[Saved data entries]
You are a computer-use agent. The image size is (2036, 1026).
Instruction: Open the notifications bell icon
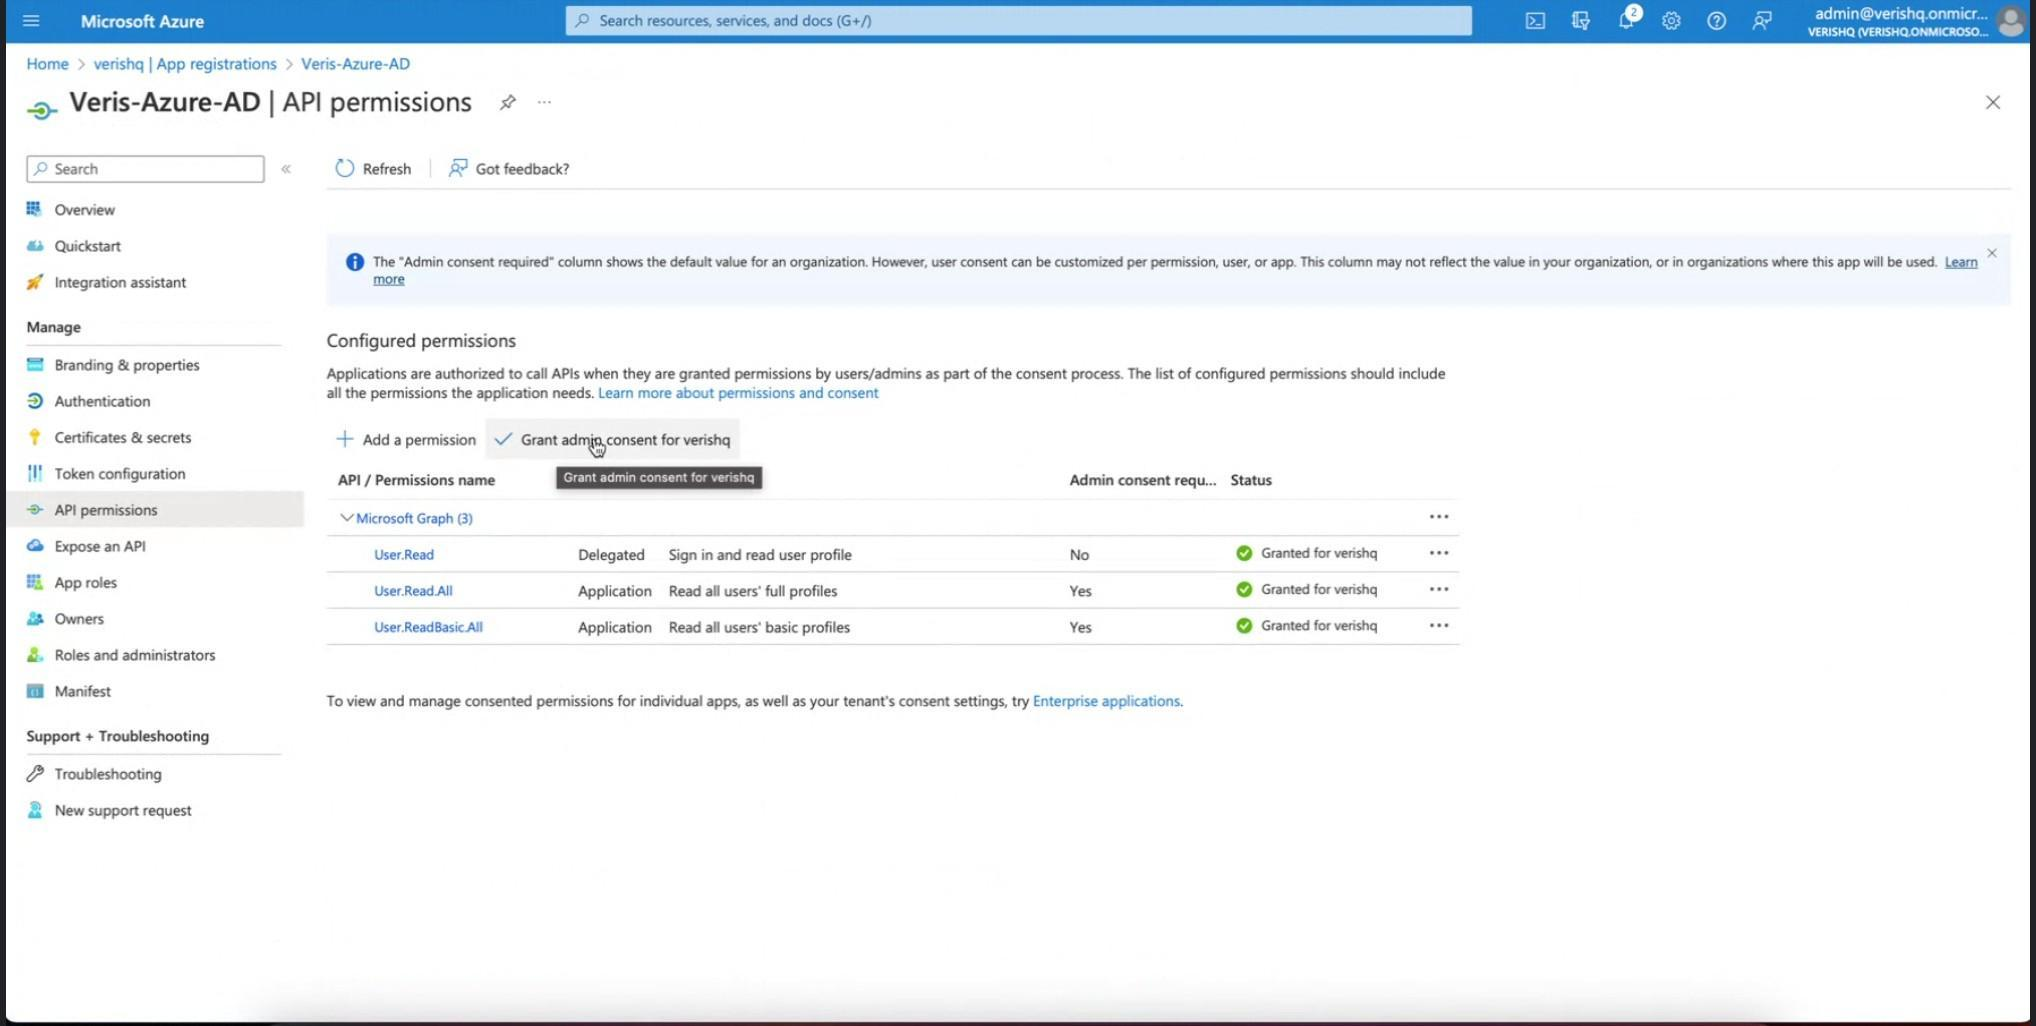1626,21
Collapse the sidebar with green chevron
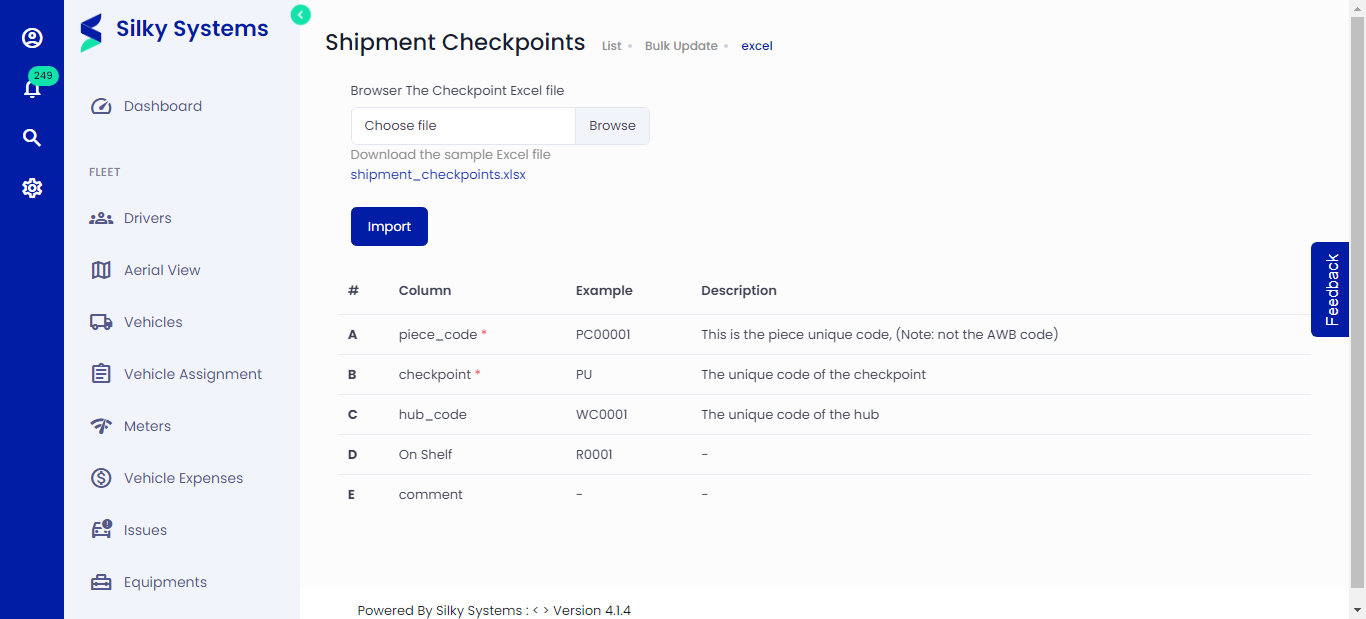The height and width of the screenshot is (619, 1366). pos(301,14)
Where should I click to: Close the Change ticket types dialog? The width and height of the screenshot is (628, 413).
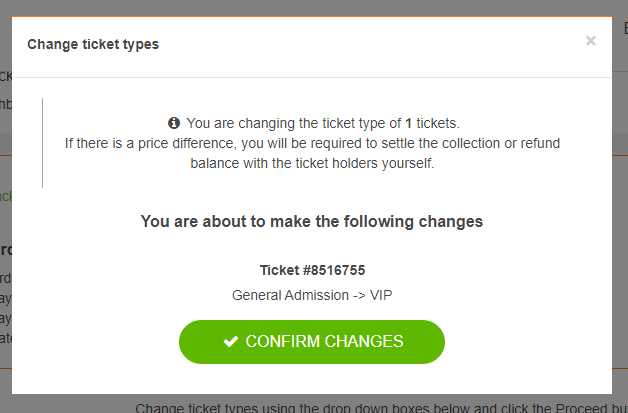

==

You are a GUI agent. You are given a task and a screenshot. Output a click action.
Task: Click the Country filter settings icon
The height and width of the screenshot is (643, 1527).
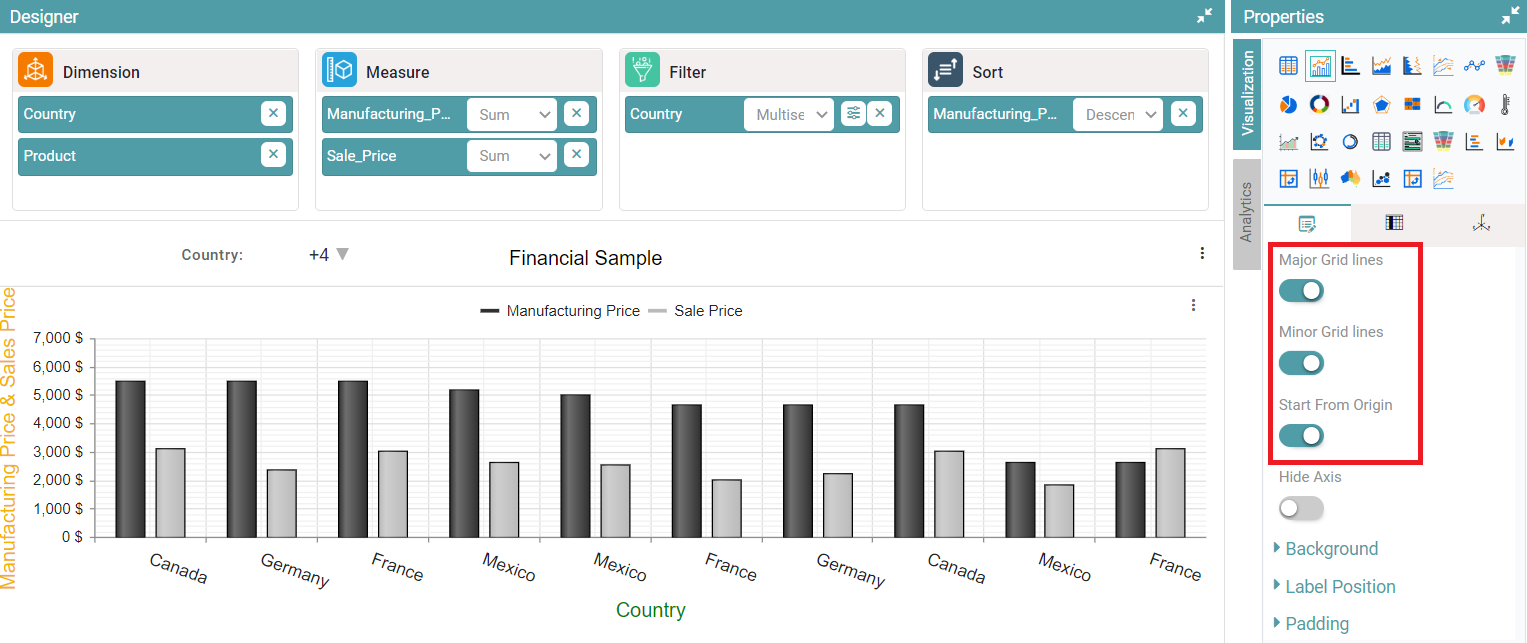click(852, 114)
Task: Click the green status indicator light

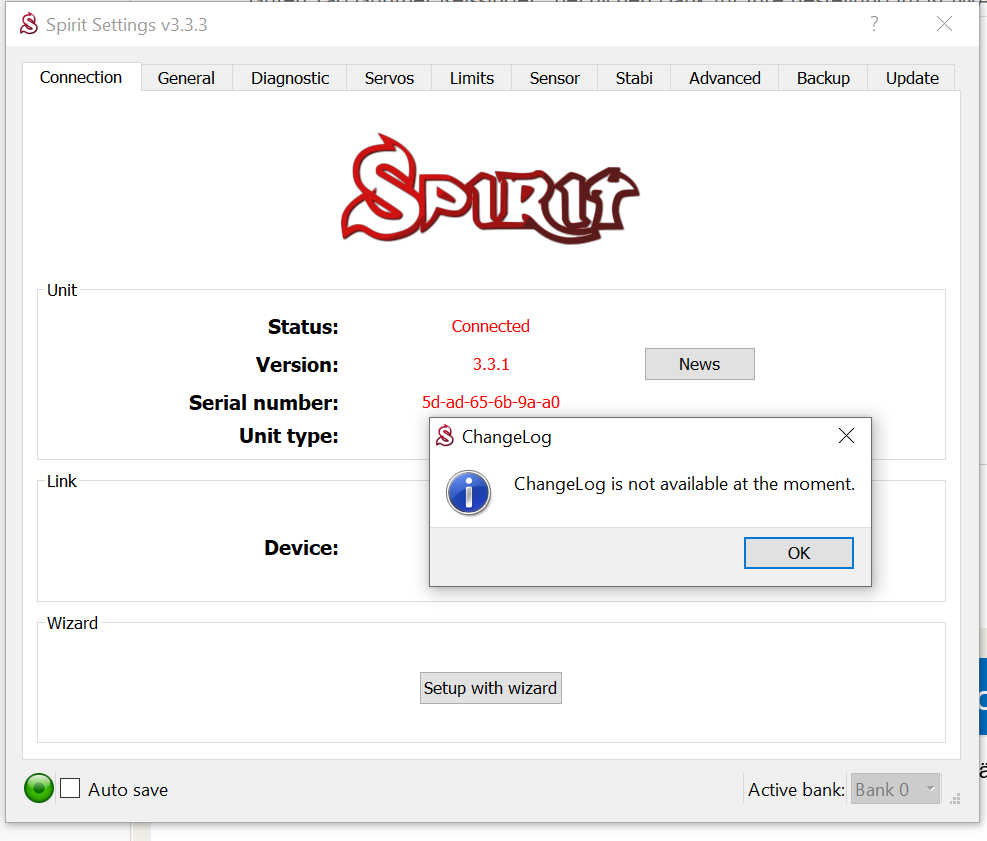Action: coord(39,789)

## Exercise description:
Out of the records above, set down only the lines from the one that contains "You are a computer-use" through the one that contains "Where should I", unchanged and without the pictures.

## Problem solution:
You are a computer-use agent. The image size is (2036, 1026).
Instruction: Open the notifications bell icon
1626,21
Collapse the sidebar with green chevron
The height and width of the screenshot is (619, 1366). pos(301,14)
Where should I click to: Close the Change ticket types dialog? The width and height of the screenshot is (628, 413).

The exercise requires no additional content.